La memoria ha tenido siempre un carácter compartido. Lo que sabemos y recordamos tiene sentido en relación con los demás y con el mundo. Antes se dependía más de otras personas para localizar y filtrar la información; las bibliotecas, las enciclopedias, los libros de texto y de referencia también cumplían esta función. Eran las fuentes autorizadas sustituidas ahora por bases de datos, buscadores y páginas web de la red, que son el sistema preferido para encontrar y guardar lo que se quiera. Cada vez se confían más cosas a la memoria externa en dispositivos digitales o en la 'nube', y menos a nuestra cabeza. Se busca la simplificación, la comodidad y hacer el menor esfuerzo posible. Tiene sentido porque la información es sobreabundante y no se puede guardar en el cerebro.

Cuanto más hay almacenado en el exterior, menos falta hace recordar. Se pierde la costumbre de memorizar. Antes, cualquiera retenía con facilidad diez o veinte números de teléfono. Había que marcarlos cada vez que se deseaba contactar con alguien y eso ayudaba a grabarlos en la mente. Ahora no marcamos dígito a dígito y cuesta recordar el número de teléfono propio. Se abandona también el hábito de tomar notas y memorizar, confiando tal habilidad a las máquinas a las que hemos subcontratado nuestra memoria.

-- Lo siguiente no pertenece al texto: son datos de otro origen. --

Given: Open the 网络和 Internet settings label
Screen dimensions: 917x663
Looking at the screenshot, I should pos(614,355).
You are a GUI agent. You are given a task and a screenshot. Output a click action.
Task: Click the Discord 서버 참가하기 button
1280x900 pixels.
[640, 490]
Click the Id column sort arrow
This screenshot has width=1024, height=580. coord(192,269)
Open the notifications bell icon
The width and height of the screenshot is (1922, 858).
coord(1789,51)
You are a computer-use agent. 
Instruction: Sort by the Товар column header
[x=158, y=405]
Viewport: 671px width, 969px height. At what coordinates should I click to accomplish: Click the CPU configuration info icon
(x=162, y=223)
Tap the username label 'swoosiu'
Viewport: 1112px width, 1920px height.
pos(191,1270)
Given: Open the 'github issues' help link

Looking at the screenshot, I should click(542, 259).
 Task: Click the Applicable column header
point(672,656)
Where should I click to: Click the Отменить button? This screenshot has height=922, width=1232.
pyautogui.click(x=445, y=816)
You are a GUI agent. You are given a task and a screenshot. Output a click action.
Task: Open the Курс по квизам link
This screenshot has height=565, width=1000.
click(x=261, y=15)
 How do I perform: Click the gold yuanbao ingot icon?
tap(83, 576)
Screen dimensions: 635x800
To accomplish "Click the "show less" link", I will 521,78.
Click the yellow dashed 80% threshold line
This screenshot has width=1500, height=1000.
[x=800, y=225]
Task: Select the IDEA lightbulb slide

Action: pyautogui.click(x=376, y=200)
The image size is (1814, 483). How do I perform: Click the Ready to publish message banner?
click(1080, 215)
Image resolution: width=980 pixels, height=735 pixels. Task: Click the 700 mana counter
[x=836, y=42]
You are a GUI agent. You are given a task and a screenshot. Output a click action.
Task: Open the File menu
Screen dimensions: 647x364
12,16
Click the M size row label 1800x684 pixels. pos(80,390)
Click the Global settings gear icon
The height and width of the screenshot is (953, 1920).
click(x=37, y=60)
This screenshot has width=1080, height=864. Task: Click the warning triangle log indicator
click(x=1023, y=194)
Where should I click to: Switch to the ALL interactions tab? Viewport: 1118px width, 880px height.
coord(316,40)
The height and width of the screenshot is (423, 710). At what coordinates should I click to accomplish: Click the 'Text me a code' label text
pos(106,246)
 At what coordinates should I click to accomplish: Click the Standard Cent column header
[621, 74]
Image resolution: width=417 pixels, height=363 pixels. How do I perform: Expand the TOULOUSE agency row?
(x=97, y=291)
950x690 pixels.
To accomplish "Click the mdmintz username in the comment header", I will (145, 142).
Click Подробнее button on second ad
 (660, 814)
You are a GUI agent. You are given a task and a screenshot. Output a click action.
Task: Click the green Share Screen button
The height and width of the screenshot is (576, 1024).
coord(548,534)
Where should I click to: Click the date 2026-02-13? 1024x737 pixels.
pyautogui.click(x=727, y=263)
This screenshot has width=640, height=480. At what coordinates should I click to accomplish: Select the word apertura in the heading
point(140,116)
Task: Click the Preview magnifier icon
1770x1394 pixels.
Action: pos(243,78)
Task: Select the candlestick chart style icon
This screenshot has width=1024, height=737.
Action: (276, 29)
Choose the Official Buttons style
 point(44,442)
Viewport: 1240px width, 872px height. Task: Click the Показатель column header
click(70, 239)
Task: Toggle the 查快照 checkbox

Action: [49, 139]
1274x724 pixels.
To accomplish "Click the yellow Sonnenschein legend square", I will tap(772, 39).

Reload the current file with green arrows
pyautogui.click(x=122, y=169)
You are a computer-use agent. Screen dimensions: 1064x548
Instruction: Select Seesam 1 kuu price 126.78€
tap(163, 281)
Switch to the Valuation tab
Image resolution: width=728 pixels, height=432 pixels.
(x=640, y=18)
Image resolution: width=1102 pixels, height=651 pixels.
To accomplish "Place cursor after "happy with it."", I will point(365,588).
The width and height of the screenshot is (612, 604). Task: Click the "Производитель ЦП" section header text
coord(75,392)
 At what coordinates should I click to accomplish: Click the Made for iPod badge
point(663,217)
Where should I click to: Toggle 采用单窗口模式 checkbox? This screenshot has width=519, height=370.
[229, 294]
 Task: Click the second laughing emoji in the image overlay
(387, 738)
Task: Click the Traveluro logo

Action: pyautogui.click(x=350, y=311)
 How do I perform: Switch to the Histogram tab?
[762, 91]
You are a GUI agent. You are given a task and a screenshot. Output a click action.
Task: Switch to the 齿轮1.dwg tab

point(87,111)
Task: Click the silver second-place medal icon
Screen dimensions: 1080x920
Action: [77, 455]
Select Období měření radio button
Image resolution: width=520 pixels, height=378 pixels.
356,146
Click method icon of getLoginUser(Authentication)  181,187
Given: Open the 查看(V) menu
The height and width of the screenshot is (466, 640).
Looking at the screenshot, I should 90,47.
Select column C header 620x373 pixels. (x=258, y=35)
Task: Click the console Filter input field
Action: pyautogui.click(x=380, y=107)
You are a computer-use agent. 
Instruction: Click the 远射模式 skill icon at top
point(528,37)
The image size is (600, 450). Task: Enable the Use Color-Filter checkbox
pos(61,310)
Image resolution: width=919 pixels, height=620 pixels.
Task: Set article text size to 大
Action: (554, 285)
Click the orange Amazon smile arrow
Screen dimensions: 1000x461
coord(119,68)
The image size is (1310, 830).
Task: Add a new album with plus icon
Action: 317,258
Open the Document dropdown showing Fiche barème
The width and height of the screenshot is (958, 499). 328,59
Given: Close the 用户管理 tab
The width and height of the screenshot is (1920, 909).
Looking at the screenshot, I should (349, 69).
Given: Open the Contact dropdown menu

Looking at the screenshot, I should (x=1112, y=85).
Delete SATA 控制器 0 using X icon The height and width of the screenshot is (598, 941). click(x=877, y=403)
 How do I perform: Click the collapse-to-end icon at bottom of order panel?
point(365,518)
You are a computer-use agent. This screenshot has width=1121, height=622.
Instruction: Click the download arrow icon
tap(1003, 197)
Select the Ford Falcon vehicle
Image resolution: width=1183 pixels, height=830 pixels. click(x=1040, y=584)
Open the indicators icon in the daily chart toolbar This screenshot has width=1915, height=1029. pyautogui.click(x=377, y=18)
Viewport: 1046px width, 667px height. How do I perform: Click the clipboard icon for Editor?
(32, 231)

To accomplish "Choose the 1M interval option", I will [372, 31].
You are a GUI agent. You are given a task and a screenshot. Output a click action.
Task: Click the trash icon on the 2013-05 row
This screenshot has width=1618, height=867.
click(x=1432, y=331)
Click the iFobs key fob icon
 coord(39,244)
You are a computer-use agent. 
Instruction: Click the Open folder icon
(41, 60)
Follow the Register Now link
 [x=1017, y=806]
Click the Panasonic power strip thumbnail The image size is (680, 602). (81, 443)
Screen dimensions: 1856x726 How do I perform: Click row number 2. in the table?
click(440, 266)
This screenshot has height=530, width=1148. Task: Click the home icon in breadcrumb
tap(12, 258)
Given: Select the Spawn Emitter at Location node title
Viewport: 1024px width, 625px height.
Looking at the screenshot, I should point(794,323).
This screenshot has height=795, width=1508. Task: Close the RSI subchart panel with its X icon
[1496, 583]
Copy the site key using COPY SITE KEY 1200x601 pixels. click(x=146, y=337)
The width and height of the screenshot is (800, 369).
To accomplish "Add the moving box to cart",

Cuando no se sabe algo referido a un ámbito general, lo primero que se piensa es en los buscadores como Google o Yahoo, que han tomado el lugar que correspondía a amigos, colegas y expertos. La nueva mnemotecnia se basa no tanto en recordar un contenido sino en saber dónde está. Se usan códigos de lugar, como si se tratara de encontrar documentos en carpetas, cajones o armarios: si el documento está en el ordenador, en la 'nube', en el 'sistema', en un archivo o en una página web. Otro aspecto esencial para localizar la información, y también para guardarla, es conocer las 'palabras clave', descriptores o 'etiquetas' que conducen a ella. Sólo se hace un esfuerzo memorístico cuando se sabe que la información no se podrá recuperar de otro modo. Si se sabe dónde localizar un dato, no se pierde el tiempo en recordarlo.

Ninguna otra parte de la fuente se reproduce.